Arguments for Enactment of the Teachers Institutes Bill
June 2011
When contacting Members of Congress to support the Teachers Professional Development Institutes Act, S. 1240 and H.R. 2255, introduced in the 112th Congress by Senators Joseph Lieberman (I, CT) and Richard Blumenthal (D, CT) and Representatives Rosa DeLauro (D, CT-3) and Chaka Fattah (D, PA-2), consider the following arguments in favor of the legislation.
This measure would increase teacher effectiveness and retention in high-need school districts by providing colleges and universities and school districts the resources necessary to establish Teachers Institutes in most states.
What the Bill Provides
The legislation would authorize funds to be expended over five years to provide for the planning and establishment of new Teachers Institutes and to sustain existing ones. Each Teachers Institute is operated by a college or university, acting as fiscal agent, and a local education agency that serves significant low-income populations; they are committed to a long-term partnership for continuing the Institute.
In Teachers Institute seminars, faculty members in the arts and sciences work in an intensive, systematic, and sustained way to deepen teachers' knowledge of their subjects and to assist them in developing strategies to teach their own students what they have learned. Through curriculum units they write, teachers create engaging learning environments for their students and increase the academic rigor of school courses that implement state and local standards.
Why the Teachers Institutes Approach Is Nationally Significant
Teachers Institutes attract, develop, and retain teachers in the schools that need them most.
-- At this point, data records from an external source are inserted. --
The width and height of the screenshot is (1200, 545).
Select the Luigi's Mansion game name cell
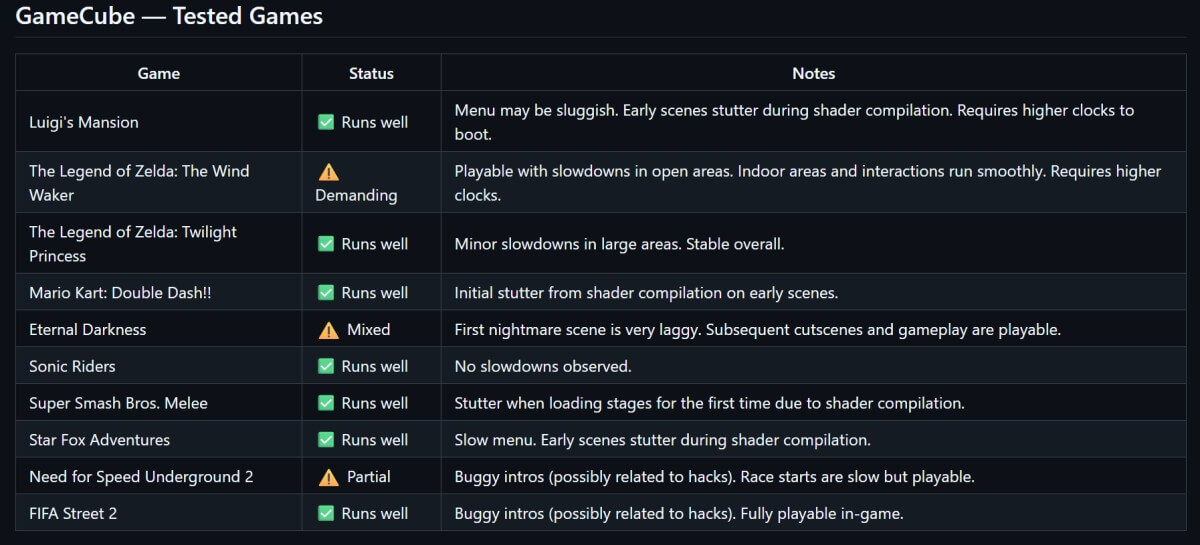point(84,122)
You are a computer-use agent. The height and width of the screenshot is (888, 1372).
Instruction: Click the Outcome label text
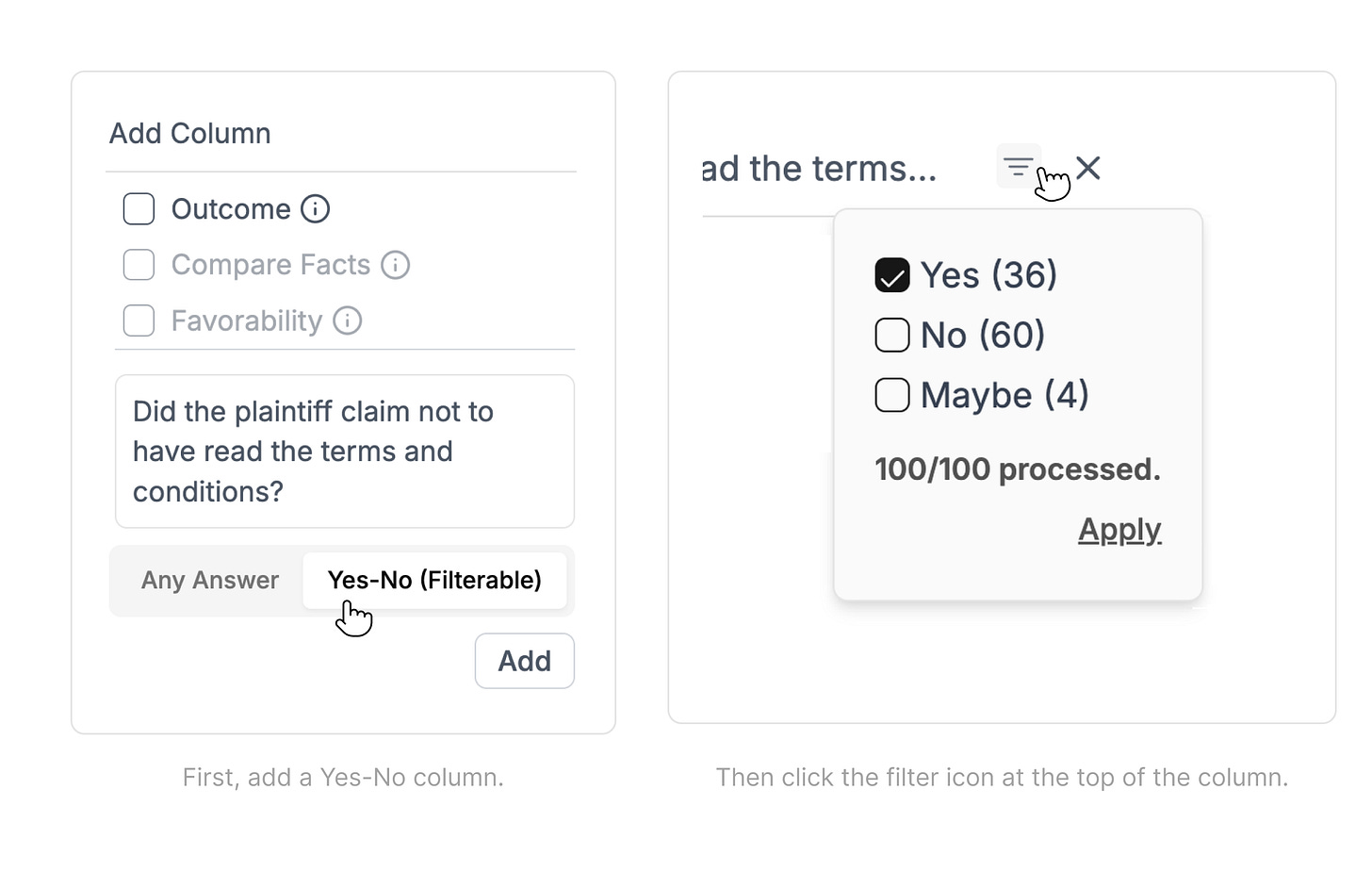pos(231,209)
More specifically, evaluations have established that:
- Teachers Institutes enhance those teacher qualities known to increase student achievement.
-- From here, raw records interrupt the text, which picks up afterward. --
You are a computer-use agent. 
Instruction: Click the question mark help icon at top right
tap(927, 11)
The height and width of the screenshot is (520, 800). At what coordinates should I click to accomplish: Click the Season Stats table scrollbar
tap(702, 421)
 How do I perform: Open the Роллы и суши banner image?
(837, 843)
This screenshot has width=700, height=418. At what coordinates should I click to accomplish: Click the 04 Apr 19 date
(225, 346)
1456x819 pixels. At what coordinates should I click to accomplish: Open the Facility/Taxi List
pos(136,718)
- Teachers Institutes that follow the approach developed in New Haven and implemented in Philadelphia, Pittsburgh, Charlotte, and New Castle County, Delaware, exemplify the crucial elements of high-quality teacher professional development.
- Participation in Teachers Institutes of this type is strongly correlated with teacher retention in high-poverty schools.
- Teachers Institutes are a proven way of engaging universities' sciences and humanities faculty in enhancing teachers' subject-matter knowledge and critical-thinking, problem-solving, and communication skills.
- The Institute approach differs both from the types of continuing education or outreach universities usually offer and of staff development school districts typically provide.
- Funds to spread the Teachers Institute approach nationwide are therefore an investment in innovation and reform, not a continuation of ineffectual conventional professional development practices.
- This approach is based on evidence from more than 30 years of operation in New Haven and successful implementation in larger cities.
Why the Legislation Is Timely
A Teachers Institute implements the recent recommendations made by the National Comprehensive Center for Teacher Quality, which call for school districts to allocate their limited funds for high-quality professional development that
- Is aligned with school goals and state and district standards,
- Focuses “on core content and modeling of teaching strategies for the content,”
- Offers “opportunities for active learning of new teaching strategies,”
- Provides “opportunities for collaboration among teachers,”
- Is of extended duration, and
- Features significant “teacher buy-in.”
These are precisely the type of professional development that Teachers Institutes promote. In the current economic climate, this legislation would enable many more state and local education agencies to learn from Institute experience about the efficacy and cost effectiveness of this tested approach for reforming their teacher professional development.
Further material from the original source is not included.